Exercise instructions. Repeat all of the data below word for word, keeping no images.

Provided information.
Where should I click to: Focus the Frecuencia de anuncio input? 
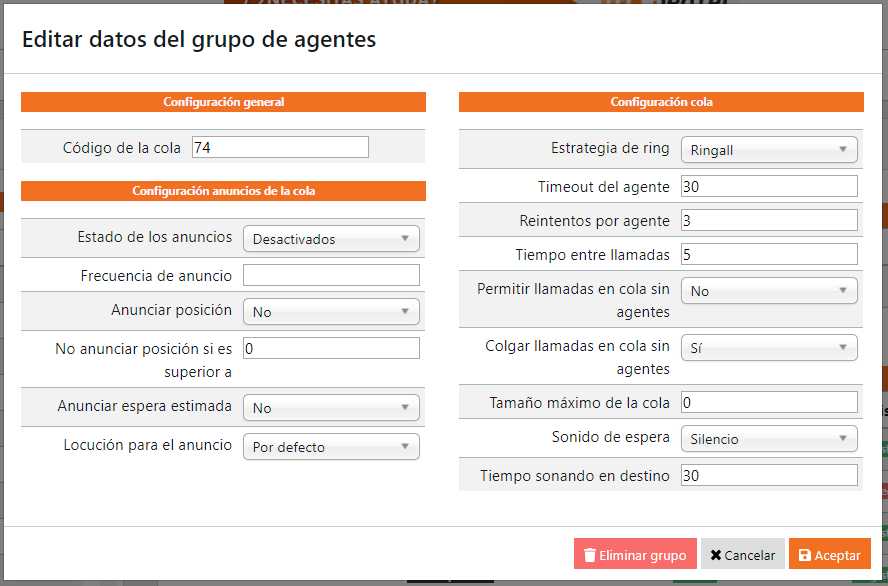[x=331, y=275]
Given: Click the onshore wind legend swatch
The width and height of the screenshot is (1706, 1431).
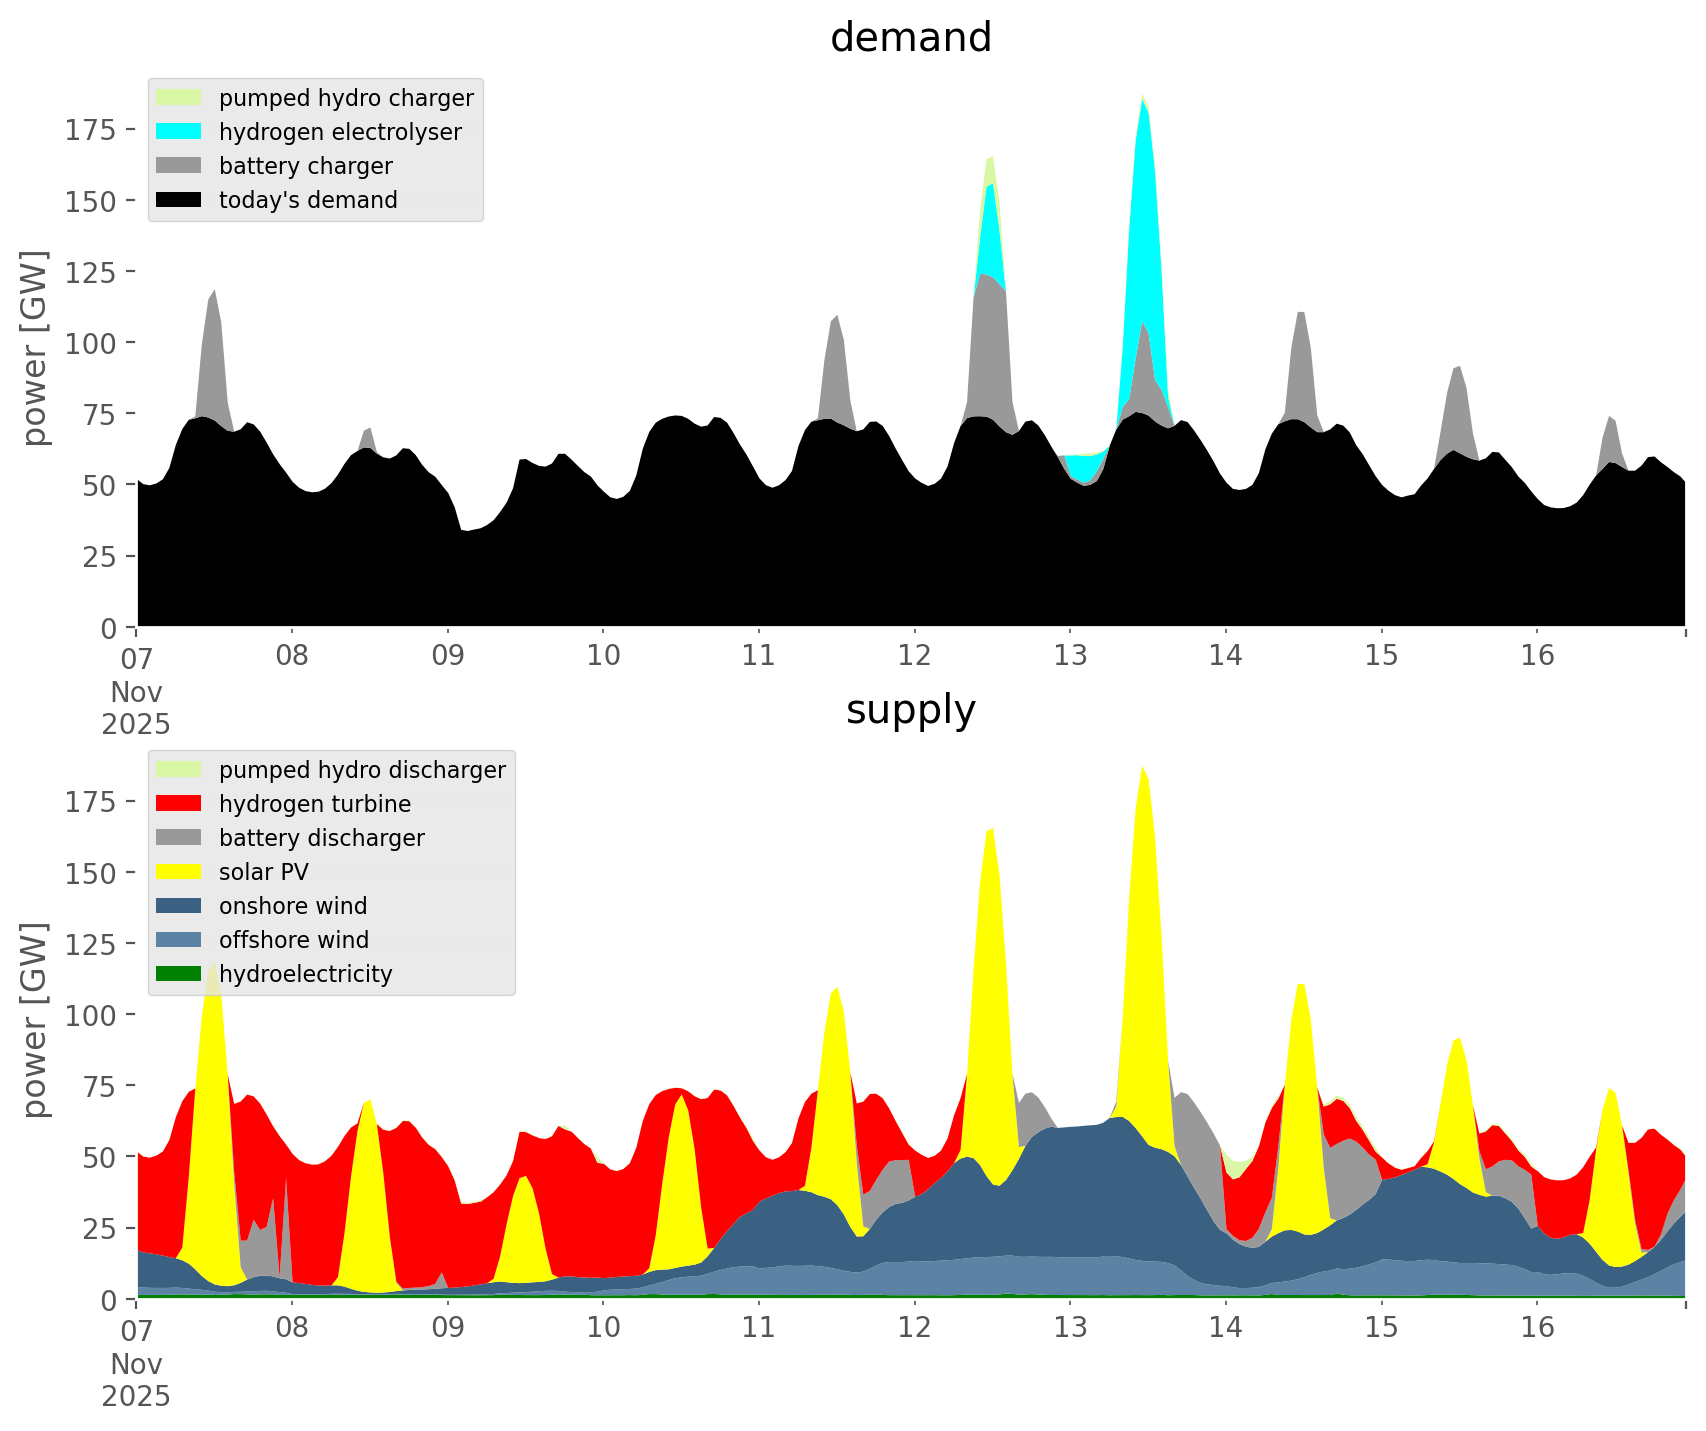Looking at the screenshot, I should click(x=179, y=906).
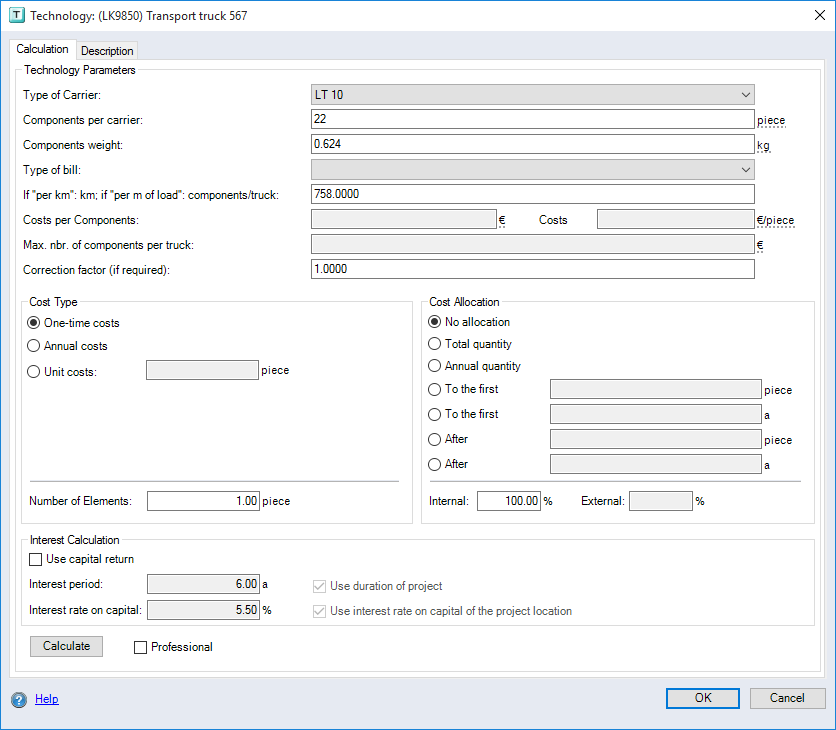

Task output.
Where should I click to: Focus the Frecuencia de anuncio input? 
[x=331, y=275]
Given: Click the onshore wind legend swatch
The width and height of the screenshot is (1706, 1431).
Looking at the screenshot, I should click(x=179, y=906).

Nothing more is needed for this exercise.